Today, however, discerning egg eaters believe they can tell a “good,” pasture-raised, organic egg from a “bad” (read: conventional) one by the color of the yolk. That, it turns out, is also a lie.

“An organic egg and a non-organic egg are going to look exactly the same and taste exactly the same,” says Lisa Steele, a fifth generation chicken keeper and writer at Fresh Eggs Daily. “There’s no one in the world who can look at an egg, whether cracked or uncracked, and know if it’s organic or not.”

That’s despite the fact that people have come to rely on the color of the egg yolk to offer clues as to whether the egg they’re scrambling is organic or of a certain quality level. Common chicken wisdom suggests the more orange a yolk is the happier the hen was when she laid the egg. A happy egg yolk translates to one that is free to roam and plunder the earth for natural food. Steele says, however, the color could be a complete fake.

“An orange yolk is indicative of the chicken’s diet,” says Steele who lives outside Bangor, Maine with her husband, chickens, ducks, and farm. “So if the chicken is eating a lot of things that have xanthophylls in them, which is beta-carotene, it makes egg yolks orange.”

This pigment is in foods like marigold, alfalfa, pumpkin, and a lot of leafy greens, Steel says. “Chickens that are out in grass or a pasture are naturally getting it from the things they're eating,” she adds.

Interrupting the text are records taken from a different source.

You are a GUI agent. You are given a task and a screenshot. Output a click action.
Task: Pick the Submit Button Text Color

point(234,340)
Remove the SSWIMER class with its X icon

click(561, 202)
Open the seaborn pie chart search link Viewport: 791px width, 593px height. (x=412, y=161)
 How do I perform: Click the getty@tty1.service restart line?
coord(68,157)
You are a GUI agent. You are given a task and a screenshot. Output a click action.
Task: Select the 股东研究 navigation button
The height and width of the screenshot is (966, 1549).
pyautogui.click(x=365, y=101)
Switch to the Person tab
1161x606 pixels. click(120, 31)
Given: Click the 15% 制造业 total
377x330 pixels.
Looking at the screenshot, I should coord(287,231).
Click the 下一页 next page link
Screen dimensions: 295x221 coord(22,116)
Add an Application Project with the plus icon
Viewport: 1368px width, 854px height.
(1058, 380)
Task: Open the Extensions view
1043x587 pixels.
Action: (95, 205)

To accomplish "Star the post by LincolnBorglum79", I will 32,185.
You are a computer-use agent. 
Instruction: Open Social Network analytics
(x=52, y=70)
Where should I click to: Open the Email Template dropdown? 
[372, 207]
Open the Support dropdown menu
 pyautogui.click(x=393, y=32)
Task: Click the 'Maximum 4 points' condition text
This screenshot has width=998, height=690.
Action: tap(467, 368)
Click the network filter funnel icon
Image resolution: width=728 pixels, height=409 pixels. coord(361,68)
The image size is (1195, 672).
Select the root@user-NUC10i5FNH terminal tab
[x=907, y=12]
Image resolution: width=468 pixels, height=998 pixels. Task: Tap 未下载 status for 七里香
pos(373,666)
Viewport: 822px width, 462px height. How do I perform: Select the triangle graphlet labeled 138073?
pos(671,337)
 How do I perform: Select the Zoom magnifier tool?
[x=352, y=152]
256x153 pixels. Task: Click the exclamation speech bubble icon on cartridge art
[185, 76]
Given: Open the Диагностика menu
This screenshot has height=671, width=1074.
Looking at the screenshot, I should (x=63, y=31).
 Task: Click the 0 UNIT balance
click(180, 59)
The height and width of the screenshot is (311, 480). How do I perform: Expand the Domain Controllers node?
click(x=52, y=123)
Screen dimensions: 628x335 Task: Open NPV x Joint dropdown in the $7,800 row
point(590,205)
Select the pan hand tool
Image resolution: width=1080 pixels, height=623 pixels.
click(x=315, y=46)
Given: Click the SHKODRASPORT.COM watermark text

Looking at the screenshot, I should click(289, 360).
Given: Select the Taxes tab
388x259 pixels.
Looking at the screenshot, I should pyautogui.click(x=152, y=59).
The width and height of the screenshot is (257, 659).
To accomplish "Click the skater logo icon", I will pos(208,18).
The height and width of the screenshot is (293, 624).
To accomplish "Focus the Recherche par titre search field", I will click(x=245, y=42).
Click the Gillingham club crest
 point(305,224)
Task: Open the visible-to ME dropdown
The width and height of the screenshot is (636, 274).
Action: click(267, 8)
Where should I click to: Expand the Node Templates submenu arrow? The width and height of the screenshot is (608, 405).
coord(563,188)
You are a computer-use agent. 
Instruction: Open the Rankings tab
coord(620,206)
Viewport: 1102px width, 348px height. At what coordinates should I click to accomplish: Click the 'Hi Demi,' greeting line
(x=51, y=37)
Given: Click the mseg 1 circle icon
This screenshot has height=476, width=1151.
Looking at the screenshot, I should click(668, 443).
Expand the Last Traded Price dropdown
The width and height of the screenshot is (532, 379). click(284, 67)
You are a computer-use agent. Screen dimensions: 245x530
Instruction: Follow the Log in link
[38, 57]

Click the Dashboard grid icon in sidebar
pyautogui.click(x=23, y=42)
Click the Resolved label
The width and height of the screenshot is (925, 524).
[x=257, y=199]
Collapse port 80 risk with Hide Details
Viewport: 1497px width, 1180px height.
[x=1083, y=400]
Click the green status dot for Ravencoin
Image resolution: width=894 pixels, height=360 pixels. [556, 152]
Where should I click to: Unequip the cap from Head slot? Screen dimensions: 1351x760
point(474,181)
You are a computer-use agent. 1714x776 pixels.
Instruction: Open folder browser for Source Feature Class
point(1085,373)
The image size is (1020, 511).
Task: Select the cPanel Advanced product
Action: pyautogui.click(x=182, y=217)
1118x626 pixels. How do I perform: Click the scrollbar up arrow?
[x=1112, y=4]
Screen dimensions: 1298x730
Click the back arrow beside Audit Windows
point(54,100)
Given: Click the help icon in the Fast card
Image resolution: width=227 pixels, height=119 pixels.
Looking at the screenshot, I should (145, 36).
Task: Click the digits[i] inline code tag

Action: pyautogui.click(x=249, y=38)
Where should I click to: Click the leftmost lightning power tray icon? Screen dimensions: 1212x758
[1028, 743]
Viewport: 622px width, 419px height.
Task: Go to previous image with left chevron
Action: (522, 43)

However, chickens can also get these foods without ever stepping a tiny chicken foot in a big open pasture. Feed manufacturers can add these ingredients—marigolds and alfalfa are most common—to their product, and the chickens will in turn produce eggs with sunset orange yolks, a characteristic most commonly associated with high-quality, pastured-raised eggs.

“These foods are nutritious. It’s not orange food coloring,” Steele says. “Feed companies do it because they know people want to see nice orange yolks. It’s sort of artificial, but none of this is bad for them.”

Of course, that also means you can’t tell if an egg is telling the full story based solely on appearance. The color isn’t an indication, which means the only way to truly know if the egg you’re eating came from a happy chicken that roams a pasture or a sad chicken packed in a cage is to see the chickens in their habitat.

“You can fake a pasture-raised egg or an egg from a happy chicken. They can put a chicken in a 12-inch cage and feed it marigold and alfalfa, and you’ll think it was a happy chicken,” Steele says. “The only real way to know is to see that chicken and see that they have a big place to roam and they look healthy and their feathers are glossy.”

Your local farmer’s market is an excellent place for finding an egg source you trust. However, when shopping the supermarket, your best bet is to understand what the labels on egg cartons actually mean—it’s not always the same as what they imply. This handy guide to egg carton terminology from Cooking Light is an excellent resource.

One Thing Your Egg Can Tell You Just by Looking at It

If it’s fresh: Steele says the yolks from fresh eggs stand tall and mighty, and the whites are thick and gelatinous. As eggs age, however, the yolks stretch out, and it more closely resembles a flat pancake when cracked into the pan. That doesn’t mean your egg is bad, of course. It just means it’s been sitting around for a while.